Being strategic about strategy

My last strategy away day earlier this year was not different to any other ones I have been to, so the script was very familiar. Senior managers had ideas (the conceptual stuff) and intentions (plans and objectives) that they wanted to communicate to people and the expectation was that everybody would embrace them and get on with work. There were the typical workshop style activities that were supposed to help everyone digest the pyatiletka. Does this model of strategy work? From my experience and conversations with managers it turns out, not really.

Strategy is typically associated with the analytical and ‘hard’ stuff (plans, objectives, KPIs, incentives) often done by senior managers in huddled groups.
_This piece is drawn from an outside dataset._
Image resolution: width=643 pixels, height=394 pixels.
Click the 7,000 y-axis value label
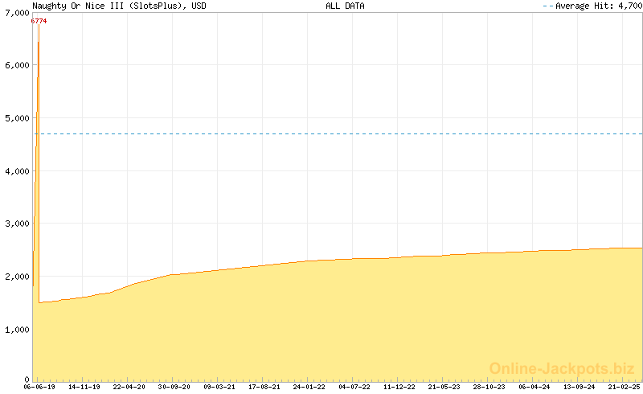pos(16,14)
This typically characterises the idea stage, then quickly followed by intention stage where some plans are drawn, then somehow (though typically through all staff meetings followed by some more staff meetings and workshops) make their way into implementation. The ‘soft’ bit of strategy – people, but by which we typically mean their consensus, clarity, and commitment – feature much later and much poorly. Yet at implementation stage the less tangible becomes very tangible. The concern then becomes: do people understand, do they appreciate, and are they willing to implement this strategy in such a way that it realises its anticipated benefits?

From my conversations with managers I noticed it is common to think sequentially and linearly with regard to strategy: develop – implement – outcome. Perhaps it’s a cultural thing, perhaps we are blinded by power and position we hold, perhaps it is the overly scientific education we get in school, perhaps it is the binary and biased media, or perhaps we just became experts in recipe books (anyway, it’s hard to put my finger into it). Moving from the conceptual into the real world is first of all a challenge of people, not planning, visioning, measuring as many management books would like us to believe; the latter typically seems to assume that you are a great leader and your organisation is doing just fine. Looking at the literature that sheds advice on strategy implementation suggests that people are barely even mentioned there; some models just say culture or people without articulating the meaning and purpose of those. It seems that the notion of ‘plan well – implement kind of well – hope for the best’ is not rooted in how the world works, but how an economist tells me.

There seems to be a need for meta-strategy or being strategic about strategy. First, I need to challenge the assumption or perspective that implementation follows formulation. This of course works very well in lab environments where everything can be controlled except funding. In my experience I have never seen organisations with controlled environments. That’s not to say that managers do not experiment, I think they often do it without realising they do it (otherwise how can we explain so many failures), they just do think about it that way and not good at recording it as scientists do.

Where implementation seems to falter many say this is because of people, even the hard bit can be traced to people. More importantly how idea was generated in the first place and how intentions were expressed seem to impact implementation. In some sense implementation starts from the beginning.

Where managers thoughtfully considered how they should develop strategy or tried to get it right thoughtfully later in the game they were less likely to refer to challenges in succeeding with implementation. Ignoring realities further down the line (both in terms of time and structure) only seems to come back to haunt us as managers. The paradigms we hold – what makes a strategy and how it works (reductionist or holistic, linear or circular, etc etc) – can either limit or enrich our strategy. A focus on merely producing a strategy as a plan seems (very very) limiting, a focus on bringing others into the strategy can be far more enriching. Why do we choose a path that’s limiting I do not fully understand – maybe it’s the managerial recipe books.